** Opening Recorded information block **
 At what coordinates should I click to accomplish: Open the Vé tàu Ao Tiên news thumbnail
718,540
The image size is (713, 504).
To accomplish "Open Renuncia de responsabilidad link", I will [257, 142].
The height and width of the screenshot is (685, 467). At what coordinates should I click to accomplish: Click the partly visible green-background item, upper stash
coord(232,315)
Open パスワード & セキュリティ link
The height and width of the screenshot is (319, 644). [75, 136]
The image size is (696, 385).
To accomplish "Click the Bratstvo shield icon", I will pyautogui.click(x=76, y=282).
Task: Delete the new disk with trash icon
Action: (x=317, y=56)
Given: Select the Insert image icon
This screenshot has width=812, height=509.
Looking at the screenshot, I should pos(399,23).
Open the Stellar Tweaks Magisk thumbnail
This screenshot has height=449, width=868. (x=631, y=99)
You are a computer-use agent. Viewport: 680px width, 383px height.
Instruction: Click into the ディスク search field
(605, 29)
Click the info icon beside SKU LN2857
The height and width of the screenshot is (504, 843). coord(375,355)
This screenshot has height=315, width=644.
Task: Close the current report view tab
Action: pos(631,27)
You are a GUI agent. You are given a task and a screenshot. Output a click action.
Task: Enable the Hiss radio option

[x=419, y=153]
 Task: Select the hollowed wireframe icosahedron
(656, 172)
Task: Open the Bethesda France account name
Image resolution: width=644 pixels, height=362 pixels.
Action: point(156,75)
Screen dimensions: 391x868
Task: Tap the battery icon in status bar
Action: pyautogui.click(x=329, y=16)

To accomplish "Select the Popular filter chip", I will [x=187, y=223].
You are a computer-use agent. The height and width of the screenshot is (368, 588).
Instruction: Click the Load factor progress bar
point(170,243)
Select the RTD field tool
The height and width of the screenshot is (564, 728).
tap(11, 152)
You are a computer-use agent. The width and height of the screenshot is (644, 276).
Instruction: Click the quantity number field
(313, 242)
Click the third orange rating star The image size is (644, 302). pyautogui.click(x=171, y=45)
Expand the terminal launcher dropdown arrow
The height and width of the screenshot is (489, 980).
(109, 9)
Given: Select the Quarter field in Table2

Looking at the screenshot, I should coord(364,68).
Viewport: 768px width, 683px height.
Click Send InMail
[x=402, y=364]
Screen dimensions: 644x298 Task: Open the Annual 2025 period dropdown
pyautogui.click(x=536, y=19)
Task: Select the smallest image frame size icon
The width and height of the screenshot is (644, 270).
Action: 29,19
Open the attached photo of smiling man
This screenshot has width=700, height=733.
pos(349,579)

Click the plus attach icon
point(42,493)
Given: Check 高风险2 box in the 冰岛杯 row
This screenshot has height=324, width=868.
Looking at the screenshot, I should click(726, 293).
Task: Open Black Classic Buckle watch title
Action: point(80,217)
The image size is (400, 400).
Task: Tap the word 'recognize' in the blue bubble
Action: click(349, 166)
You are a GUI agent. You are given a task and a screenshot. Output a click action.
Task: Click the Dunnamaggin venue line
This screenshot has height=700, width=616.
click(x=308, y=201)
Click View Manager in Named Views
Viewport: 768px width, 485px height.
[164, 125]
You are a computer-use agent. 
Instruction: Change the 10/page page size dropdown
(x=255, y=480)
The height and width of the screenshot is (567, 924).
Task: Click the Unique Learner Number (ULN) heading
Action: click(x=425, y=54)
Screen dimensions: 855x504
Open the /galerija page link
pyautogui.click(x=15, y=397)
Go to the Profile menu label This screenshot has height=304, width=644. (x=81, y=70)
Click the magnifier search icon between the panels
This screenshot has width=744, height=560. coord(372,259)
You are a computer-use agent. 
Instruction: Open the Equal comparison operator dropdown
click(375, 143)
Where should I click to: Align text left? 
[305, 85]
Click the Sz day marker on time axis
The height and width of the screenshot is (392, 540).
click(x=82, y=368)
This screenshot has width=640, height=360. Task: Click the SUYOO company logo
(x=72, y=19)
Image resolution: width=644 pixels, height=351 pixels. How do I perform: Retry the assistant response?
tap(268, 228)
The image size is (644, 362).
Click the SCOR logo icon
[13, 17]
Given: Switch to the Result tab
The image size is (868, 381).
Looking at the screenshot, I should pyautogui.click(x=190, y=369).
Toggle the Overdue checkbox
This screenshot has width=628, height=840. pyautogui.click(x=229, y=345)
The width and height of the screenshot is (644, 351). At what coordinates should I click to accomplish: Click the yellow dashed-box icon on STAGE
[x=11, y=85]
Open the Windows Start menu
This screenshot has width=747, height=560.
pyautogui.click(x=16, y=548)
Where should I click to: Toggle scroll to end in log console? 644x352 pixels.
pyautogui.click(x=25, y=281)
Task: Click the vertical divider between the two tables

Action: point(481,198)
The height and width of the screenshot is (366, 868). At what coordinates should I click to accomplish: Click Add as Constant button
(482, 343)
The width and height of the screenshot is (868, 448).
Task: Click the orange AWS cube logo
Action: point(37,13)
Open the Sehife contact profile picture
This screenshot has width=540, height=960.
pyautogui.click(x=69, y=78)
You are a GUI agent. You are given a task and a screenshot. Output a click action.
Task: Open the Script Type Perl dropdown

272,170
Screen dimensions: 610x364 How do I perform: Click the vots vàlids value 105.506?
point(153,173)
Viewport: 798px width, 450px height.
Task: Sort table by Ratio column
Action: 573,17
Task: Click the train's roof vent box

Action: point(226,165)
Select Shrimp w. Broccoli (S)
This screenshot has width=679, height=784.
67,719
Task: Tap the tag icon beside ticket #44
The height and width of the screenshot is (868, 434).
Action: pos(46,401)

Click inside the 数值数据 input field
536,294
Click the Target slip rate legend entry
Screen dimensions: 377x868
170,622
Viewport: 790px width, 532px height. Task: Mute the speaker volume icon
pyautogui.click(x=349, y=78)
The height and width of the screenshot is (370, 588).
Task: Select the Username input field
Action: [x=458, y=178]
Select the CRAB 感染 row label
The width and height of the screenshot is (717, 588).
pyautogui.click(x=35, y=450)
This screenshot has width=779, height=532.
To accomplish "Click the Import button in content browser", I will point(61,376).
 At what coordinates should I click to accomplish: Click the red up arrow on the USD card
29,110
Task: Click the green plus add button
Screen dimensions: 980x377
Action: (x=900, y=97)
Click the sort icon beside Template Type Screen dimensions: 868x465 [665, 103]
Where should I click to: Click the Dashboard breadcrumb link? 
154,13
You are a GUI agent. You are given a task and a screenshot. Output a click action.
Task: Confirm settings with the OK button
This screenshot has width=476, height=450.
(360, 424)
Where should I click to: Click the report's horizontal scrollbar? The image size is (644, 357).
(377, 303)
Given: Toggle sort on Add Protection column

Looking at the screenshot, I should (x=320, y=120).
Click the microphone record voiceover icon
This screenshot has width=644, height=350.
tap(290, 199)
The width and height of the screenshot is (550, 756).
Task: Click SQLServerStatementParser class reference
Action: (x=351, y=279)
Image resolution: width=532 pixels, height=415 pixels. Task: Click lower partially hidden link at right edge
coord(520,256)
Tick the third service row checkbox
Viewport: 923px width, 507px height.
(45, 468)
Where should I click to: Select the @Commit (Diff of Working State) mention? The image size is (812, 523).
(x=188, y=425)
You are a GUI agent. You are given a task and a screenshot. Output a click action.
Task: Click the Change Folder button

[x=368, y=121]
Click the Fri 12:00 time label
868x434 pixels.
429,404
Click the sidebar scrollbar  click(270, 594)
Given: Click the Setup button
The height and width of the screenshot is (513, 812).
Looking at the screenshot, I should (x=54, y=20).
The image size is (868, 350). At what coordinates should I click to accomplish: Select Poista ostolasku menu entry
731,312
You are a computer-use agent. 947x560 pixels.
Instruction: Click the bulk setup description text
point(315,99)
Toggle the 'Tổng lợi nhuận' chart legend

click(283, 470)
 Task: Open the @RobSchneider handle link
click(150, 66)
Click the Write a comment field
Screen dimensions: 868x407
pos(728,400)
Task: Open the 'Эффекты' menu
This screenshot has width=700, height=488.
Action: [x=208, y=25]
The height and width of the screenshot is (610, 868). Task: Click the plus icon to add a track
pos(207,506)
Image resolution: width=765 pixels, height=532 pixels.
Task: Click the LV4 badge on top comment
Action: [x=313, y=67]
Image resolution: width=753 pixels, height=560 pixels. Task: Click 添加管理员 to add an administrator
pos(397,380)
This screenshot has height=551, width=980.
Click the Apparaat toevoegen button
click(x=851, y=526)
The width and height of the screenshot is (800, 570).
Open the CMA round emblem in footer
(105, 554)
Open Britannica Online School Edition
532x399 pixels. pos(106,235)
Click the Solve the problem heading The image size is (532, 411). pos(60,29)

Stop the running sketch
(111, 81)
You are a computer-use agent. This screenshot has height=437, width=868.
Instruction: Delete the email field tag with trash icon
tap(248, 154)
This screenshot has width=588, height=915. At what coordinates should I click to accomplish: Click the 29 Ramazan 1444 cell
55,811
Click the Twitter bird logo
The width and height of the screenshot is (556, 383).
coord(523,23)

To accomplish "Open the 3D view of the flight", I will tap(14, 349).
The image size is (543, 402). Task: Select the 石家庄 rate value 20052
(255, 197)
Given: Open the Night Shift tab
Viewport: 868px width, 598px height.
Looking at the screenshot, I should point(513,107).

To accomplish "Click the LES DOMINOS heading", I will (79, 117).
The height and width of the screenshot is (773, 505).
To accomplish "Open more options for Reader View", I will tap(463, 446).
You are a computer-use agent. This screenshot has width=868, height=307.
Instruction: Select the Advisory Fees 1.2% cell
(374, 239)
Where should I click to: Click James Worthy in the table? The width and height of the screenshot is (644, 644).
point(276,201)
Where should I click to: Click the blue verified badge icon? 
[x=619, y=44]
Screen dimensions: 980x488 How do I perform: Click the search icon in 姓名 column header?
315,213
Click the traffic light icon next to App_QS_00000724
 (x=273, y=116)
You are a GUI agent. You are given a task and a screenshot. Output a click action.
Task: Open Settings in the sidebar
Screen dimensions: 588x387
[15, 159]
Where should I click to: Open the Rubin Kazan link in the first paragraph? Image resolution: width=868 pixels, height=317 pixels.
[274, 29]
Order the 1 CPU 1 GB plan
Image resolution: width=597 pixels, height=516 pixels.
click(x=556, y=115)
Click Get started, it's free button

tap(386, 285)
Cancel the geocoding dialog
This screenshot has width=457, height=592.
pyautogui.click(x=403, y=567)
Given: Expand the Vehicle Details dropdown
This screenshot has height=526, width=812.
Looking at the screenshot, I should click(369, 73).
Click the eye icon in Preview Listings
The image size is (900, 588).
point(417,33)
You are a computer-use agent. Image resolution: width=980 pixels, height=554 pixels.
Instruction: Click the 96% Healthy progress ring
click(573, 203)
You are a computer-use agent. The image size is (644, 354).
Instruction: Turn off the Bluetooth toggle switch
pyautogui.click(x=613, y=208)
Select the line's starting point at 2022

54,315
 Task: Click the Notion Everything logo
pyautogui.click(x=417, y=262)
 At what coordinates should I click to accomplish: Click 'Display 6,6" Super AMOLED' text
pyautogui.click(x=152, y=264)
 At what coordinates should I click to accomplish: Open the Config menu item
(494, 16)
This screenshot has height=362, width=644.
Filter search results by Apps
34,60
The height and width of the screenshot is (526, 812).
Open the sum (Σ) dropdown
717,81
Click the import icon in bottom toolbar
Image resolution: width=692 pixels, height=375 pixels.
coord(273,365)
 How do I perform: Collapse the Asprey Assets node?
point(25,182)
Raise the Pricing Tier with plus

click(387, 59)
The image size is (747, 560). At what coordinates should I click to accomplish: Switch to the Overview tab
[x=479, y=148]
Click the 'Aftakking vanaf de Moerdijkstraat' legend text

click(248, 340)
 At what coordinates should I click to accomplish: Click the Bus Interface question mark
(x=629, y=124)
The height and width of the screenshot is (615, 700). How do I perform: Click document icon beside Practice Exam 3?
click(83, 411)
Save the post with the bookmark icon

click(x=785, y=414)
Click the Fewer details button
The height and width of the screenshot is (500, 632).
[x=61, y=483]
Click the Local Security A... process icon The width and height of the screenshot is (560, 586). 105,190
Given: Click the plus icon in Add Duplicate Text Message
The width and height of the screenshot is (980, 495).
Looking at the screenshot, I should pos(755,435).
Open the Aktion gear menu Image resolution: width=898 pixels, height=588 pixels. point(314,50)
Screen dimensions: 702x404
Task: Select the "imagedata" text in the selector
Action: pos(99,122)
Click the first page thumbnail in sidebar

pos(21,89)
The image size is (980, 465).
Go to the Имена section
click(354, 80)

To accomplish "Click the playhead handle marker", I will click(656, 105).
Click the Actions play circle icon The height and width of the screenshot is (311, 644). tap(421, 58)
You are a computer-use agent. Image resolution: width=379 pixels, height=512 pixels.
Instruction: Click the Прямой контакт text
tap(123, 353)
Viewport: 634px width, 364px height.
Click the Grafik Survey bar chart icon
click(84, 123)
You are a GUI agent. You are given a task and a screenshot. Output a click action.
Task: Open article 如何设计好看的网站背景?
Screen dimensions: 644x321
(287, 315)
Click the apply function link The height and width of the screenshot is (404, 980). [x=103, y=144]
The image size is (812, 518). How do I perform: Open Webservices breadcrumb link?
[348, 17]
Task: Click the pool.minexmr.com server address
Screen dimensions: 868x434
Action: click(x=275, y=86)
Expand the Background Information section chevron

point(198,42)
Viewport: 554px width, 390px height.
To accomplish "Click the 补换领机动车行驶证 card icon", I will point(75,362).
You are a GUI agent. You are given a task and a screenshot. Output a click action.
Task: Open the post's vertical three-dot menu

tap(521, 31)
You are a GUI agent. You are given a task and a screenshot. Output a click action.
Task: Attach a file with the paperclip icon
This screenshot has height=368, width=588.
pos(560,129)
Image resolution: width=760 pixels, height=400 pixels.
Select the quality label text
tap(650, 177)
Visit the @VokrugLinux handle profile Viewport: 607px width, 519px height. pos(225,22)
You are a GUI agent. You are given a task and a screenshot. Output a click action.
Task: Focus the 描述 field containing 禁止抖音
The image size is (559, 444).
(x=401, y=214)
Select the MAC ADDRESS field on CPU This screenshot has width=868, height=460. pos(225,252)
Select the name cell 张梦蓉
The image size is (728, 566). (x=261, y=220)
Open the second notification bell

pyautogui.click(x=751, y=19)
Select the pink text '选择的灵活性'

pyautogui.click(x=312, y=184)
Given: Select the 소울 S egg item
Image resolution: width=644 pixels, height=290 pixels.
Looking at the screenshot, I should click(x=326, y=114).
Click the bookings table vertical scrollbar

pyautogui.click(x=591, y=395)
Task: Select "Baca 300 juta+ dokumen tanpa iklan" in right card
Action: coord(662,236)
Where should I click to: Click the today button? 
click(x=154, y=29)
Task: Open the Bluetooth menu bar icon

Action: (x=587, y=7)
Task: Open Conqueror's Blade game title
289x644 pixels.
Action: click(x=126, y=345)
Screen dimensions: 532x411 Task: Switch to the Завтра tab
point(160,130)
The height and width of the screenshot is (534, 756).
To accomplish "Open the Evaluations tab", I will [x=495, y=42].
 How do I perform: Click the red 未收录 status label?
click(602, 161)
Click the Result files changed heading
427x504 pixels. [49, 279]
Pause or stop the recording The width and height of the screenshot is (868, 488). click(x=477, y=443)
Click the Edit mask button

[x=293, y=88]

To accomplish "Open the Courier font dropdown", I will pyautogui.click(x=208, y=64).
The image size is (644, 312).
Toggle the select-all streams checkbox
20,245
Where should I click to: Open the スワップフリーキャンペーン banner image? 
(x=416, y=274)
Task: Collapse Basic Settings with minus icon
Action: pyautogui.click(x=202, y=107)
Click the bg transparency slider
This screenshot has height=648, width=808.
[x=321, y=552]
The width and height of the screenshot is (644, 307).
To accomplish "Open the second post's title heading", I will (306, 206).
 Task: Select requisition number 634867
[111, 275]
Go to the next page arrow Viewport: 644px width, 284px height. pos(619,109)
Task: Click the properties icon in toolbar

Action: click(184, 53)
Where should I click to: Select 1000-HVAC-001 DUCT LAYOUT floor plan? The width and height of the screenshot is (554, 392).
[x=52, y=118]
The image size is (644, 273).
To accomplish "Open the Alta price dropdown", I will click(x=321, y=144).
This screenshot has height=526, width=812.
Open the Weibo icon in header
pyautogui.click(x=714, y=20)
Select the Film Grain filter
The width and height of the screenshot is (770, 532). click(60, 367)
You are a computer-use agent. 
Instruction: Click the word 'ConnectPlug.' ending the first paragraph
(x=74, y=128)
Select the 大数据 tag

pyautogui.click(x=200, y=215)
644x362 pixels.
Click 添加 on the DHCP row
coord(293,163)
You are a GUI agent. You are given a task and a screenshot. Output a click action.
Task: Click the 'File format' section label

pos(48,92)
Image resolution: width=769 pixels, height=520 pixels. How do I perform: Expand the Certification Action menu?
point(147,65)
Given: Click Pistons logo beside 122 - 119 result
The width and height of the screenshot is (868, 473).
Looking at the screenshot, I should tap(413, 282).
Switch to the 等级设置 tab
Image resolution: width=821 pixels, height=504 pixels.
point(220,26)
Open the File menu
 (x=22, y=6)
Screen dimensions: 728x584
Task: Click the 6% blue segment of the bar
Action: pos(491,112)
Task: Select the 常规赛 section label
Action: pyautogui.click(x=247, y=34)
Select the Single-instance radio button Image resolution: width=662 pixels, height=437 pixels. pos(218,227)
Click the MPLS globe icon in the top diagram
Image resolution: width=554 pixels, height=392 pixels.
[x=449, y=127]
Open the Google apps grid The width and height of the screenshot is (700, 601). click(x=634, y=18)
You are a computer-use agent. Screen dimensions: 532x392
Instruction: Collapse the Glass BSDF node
** Closing Recorded information block **
§ **What needs to be done**
Only one stretch of the data above is needed. Restate it word for word, from the line containing "Click the Sz day marker on time axis" through the line containing "Given: Switch to the Result tab", both ends included.

§ **Task result**
Click the Sz day marker on time axis
The height and width of the screenshot is (392, 540).
click(x=82, y=368)
This screenshot has width=640, height=360. Task: Click the SUYOO company logo
(x=72, y=19)
Image resolution: width=644 pixels, height=351 pixels. How do I perform: Retry the assistant response?
tap(268, 228)
The image size is (644, 362).
Click the SCOR logo icon
[13, 17]
Given: Switch to the Result tab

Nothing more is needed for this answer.